Ithaca, N.Y. — A star of the hit Netflix show “Orange Is the New Black” will be appearing in Ithaca tonight at Cornell’s Bailey Hall.
Tickets are still available at the door to see Laverne Cox, who plays an incarcerated African American transgender woman on the show.
Doors open at 6:30 p.m. and Cox will begin speaking at 7:30 p.m., according to the Cornell University Program Board.
CUPB has sold out the free tickets offered prior to the event. If those with tickets don’t show up by 7:20 p.m., however, their seats will be turned over to those waiting in line will get in, according to CUPB Chairperson Zach Zahos.
Cox has risen to national fame as a spokesperson for the growing transgender movement.
“Laverne is the first trans woman of color to have a leading role on a mainstream scripted television show,” her online bio states. “Time Magazine named Sophia Burset” — the character Cox plays — “the 4th most influential fictional character of 2013.”
Says the CUPB about the show:
“Laverne will talk about her life and journey as a transgender woman in Hollywood and the obstacles she has had to overcome throughout her life.”
The website Identities.Mic reported:
While acknowledging that her character, Sophia, is just one trans voice among many, she said that she hopes her portrayal gives the transgender community validation through representation. “So many trans folks have said that they see themselves reflected in this character,” she said. “Having your story told validates your experience.

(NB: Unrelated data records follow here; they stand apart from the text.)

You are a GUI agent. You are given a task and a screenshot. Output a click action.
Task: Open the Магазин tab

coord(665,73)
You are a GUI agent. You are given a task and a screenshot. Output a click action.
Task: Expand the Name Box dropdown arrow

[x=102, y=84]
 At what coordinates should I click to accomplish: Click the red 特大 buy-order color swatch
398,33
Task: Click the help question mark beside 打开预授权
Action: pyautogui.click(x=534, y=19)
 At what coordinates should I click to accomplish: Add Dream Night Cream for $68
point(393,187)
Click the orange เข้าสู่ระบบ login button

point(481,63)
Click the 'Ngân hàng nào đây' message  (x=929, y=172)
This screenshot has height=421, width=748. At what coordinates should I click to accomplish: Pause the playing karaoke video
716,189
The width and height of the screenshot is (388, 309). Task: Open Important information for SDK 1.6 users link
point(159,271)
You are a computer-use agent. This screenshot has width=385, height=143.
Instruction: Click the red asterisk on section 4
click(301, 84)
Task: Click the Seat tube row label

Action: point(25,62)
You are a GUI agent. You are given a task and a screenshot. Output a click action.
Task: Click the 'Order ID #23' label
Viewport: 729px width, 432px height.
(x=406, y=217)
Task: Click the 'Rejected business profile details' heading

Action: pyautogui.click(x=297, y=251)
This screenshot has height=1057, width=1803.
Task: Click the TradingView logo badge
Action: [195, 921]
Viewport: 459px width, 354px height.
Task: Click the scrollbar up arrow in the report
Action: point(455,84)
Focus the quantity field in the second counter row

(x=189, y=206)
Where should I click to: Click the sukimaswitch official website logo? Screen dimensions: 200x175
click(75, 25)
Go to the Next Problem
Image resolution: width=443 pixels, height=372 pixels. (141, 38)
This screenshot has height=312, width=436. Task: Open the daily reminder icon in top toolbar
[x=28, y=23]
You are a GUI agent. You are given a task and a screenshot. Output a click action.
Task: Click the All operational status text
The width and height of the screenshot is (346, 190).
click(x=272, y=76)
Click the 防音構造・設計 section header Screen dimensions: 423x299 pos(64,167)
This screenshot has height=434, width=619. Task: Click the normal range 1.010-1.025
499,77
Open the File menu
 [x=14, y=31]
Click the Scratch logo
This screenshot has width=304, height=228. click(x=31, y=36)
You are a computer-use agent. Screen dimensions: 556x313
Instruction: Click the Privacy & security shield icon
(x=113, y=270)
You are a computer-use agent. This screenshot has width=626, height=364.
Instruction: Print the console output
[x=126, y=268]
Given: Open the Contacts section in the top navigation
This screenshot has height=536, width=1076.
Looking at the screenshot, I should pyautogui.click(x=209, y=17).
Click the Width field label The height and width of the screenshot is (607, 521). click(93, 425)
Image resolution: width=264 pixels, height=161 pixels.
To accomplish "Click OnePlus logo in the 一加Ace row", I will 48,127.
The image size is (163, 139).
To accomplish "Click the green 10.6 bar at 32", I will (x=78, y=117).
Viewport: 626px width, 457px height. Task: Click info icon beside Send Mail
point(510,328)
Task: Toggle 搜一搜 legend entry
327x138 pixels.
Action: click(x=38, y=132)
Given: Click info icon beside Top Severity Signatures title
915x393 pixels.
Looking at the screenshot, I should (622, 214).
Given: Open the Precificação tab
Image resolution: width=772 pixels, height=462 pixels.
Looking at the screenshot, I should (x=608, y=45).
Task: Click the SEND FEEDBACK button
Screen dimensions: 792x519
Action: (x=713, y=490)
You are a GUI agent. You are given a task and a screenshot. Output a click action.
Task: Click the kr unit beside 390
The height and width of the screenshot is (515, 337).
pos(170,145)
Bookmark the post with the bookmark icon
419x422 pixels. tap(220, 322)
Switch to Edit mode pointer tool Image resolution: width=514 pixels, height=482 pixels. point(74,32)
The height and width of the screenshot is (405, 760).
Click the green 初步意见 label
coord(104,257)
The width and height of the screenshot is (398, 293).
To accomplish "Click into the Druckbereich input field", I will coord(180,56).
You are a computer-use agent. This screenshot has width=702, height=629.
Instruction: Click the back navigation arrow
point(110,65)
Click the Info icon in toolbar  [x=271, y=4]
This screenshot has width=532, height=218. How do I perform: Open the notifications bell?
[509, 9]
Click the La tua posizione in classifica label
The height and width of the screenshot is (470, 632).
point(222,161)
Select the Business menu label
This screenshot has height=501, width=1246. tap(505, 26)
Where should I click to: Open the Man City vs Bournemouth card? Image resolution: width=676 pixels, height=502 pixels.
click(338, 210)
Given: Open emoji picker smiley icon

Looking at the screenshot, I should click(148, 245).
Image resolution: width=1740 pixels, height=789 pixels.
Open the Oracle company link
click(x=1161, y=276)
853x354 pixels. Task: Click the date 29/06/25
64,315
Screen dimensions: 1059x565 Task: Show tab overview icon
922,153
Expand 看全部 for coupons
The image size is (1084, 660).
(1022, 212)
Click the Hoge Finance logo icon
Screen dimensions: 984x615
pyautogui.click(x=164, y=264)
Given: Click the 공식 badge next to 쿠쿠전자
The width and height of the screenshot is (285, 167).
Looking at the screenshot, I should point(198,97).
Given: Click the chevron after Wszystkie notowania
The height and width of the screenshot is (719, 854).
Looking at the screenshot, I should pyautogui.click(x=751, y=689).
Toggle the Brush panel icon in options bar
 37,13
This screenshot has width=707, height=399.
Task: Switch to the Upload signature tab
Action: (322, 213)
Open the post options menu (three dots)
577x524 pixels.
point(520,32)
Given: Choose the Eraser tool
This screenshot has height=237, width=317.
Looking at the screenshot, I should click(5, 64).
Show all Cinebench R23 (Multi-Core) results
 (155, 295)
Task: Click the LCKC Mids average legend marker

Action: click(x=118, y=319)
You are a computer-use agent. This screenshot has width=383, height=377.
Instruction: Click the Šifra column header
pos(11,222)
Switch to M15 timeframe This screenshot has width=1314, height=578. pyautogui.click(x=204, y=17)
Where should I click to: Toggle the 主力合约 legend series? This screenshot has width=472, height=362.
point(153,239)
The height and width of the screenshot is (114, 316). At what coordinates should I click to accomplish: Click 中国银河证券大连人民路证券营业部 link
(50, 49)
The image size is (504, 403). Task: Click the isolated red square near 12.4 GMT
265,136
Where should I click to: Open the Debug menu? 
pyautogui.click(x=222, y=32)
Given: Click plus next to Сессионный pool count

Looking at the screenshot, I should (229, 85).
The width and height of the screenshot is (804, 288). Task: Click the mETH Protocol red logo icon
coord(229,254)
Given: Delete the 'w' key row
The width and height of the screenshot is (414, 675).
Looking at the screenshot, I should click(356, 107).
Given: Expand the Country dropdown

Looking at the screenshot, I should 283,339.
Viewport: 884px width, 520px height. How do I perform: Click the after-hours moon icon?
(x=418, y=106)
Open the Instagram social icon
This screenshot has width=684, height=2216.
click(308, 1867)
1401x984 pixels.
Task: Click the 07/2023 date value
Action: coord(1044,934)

It’s like, ‘I’m not alone anymore, and maybe I’ll be OK.’”
We have reached a critical moment in American culture regarding transgender rights, but there is still work to be done, considering the excessive amount of violence perpetrated against trans individuals, specifically trans women of color. Trans people make up about 10% of the LGBT community but well over half of the homicide rate.
This is not the first time Cox has spoken out recently about trans visibility in the media. She further elaborated upon her position in a Creative Emmys red carpet interview with AfterEllen‘s Trish Bendix. The work of Cox, Janet Mock and others continue to push the dialogue when it comes to both the inclusion and acceptance of trans individuals throughout the various forms of media culture. This tireless advocacy has continued to open channels to larger levels of both self and societal acceptance of the trans community.